Items from a data source
= Beginning of Section =
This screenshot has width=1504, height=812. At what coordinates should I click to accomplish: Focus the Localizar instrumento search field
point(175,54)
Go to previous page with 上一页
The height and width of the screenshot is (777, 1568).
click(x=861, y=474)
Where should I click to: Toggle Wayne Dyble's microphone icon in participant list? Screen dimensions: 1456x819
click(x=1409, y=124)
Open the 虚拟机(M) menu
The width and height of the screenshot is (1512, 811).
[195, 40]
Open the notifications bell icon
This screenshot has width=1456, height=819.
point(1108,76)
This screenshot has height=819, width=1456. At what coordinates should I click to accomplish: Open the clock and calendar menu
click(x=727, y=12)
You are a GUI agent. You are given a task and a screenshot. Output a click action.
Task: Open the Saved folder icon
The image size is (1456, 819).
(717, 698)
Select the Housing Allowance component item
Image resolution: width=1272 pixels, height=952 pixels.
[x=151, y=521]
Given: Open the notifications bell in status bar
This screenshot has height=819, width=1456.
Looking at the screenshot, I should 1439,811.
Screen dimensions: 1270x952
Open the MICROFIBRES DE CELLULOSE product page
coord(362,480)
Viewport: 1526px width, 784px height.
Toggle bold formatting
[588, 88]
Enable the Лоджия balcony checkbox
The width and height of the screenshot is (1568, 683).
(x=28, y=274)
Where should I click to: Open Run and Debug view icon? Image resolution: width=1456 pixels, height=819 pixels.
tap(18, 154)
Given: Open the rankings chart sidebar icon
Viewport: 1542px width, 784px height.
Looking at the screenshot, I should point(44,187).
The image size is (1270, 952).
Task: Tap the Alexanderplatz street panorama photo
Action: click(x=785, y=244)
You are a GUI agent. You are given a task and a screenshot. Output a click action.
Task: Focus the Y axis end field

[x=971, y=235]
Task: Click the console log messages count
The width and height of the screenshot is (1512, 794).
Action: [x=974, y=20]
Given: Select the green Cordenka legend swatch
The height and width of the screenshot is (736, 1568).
= End of Section =
**WHAT THE TASK ASKS:** Repeat exactly the lines above from the one with "The image size is (1456, 819)." up to and including the one with "Task: Click the console log messages count". No other line belongs in the reply.

**EXERCISE RESULT:**
The image size is (1456, 819).
(717, 698)
Select the Housing Allowance component item
Image resolution: width=1272 pixels, height=952 pixels.
[x=151, y=521]
Given: Open the notifications bell in status bar
This screenshot has height=819, width=1456.
Looking at the screenshot, I should 1439,811.
Screen dimensions: 1270x952
Open the MICROFIBRES DE CELLULOSE product page
coord(362,480)
Viewport: 1526px width, 784px height.
Toggle bold formatting
[588, 88]
Enable the Лоджия balcony checkbox
The width and height of the screenshot is (1568, 683).
(x=28, y=274)
Where should I click to: Open Run and Debug view icon? Image resolution: width=1456 pixels, height=819 pixels.
tap(18, 154)
Given: Open the rankings chart sidebar icon
Viewport: 1542px width, 784px height.
Looking at the screenshot, I should point(44,187).
The image size is (1270, 952).
Task: Tap the Alexanderplatz street panorama photo
Action: click(x=785, y=244)
You are a GUI agent. You are given a task and a screenshot. Output a click action.
Task: Focus the Y axis end field

[x=971, y=235]
Task: Click the console log messages count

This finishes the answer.